3. Feature Extraction & Processing Trace
Containerized pipelines perform segmentation and feature extraction (e.g., cell morphology vectors). Each step appends to the processing trace:
- Segmentation model + version
- Feature extractor + parameter digest
- Normalization and QC filters applied
Outputs: per-cell or per-well feature matrices, QC flags, lineage links back to raw assets.
4. Submission & Integrity Anchoring
The dataset (raw assets optional, processed features mandatory) plus manifest is prepared:
- Content hashes computed (raw subset, features, manifest).
- An integrity anchor (hash of hash set) optionally registered on-chain as a contribution record.
- Dataset registered in a discovery index with search facets.
5. Ingestion & Standardization Layer
On the network side:
- Manifests parsed; schema version compatibility checked.
- Controlled vocabulary normalization (channel roles, perturbation units).
- Batch/site effect variables extracted for downstream modeling.
- Derived dataset lineage incorporated into a global graph.
6. Virtual Cell Training Pipeline
A scheduled (or continuous) training job:
- Loads new OMS-compliant datasets.
- Updates multimodal encoders (imaging, expression) to align latent spaces.
- Trains perturbation-aware dynamics (dose, time, sequential interventions).
- Calibrates uncertainty via likelihood heads + OOD detectors.
- Evaluates on benchmark suite (held-out cell types, perturbations, timepoints).
Model checkpoints record dataset contribution proportions (for attribution or incentives).

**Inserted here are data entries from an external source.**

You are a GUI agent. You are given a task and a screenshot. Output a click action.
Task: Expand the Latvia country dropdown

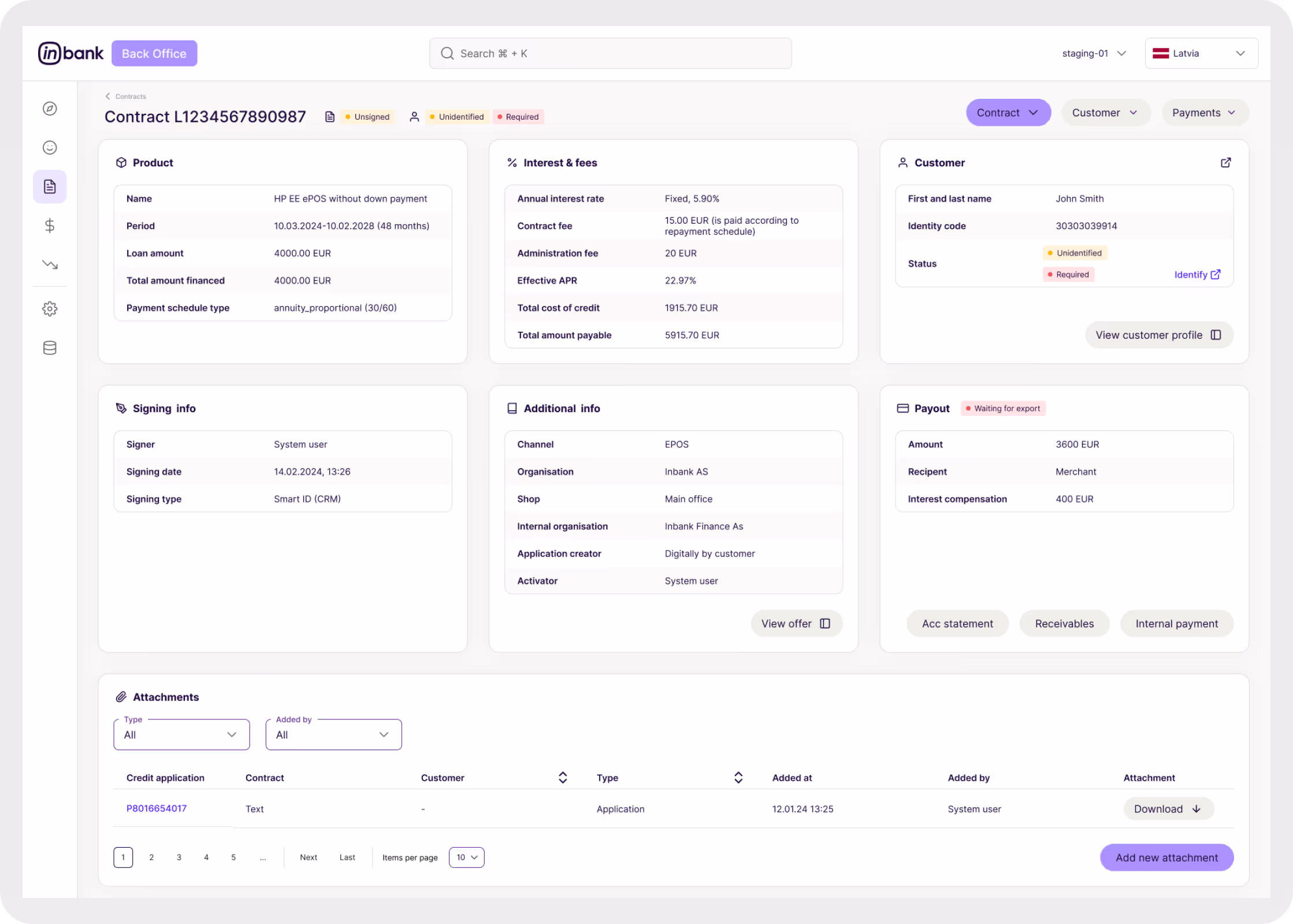(x=1201, y=53)
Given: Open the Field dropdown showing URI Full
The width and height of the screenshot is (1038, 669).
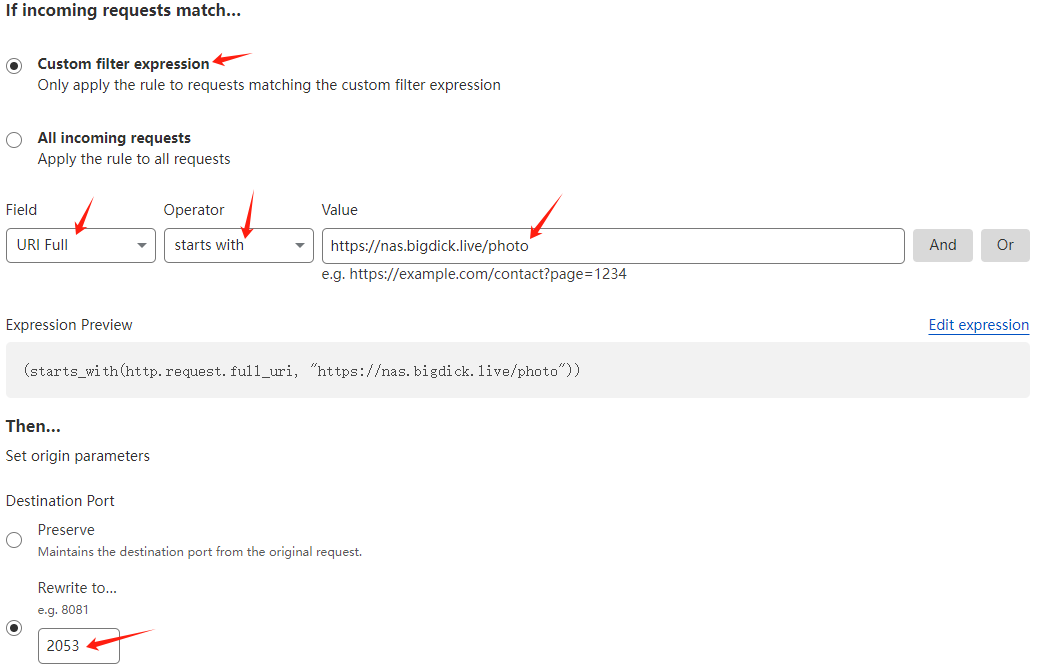Looking at the screenshot, I should tap(80, 245).
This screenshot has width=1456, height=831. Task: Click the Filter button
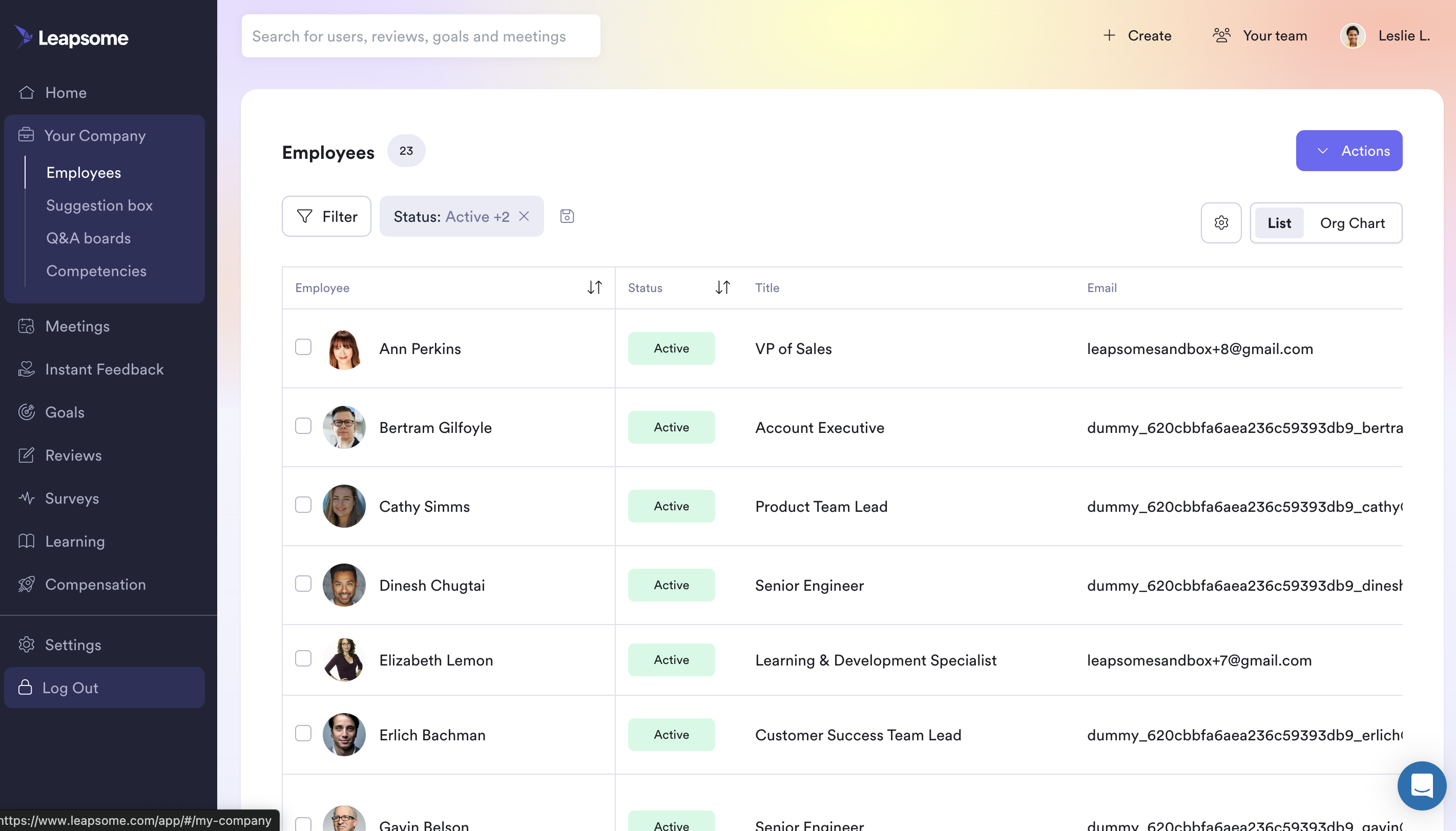pyautogui.click(x=326, y=216)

7. Inference & Simulation Services
APIs expose:
- State embedding of new observations.
- Predictive simulation: given a baseline state + perturbation plan (compound X @ dose D over T hours), return predicted morphology / expression trajectories.
- Counterfactual queries: difference between interventions A vs. B.
- Uncertainty + OOD indicators.
8. Active Learning Loop
The system ranks candidate experiments by expected information gain:
- High uncertainty regions in latent space.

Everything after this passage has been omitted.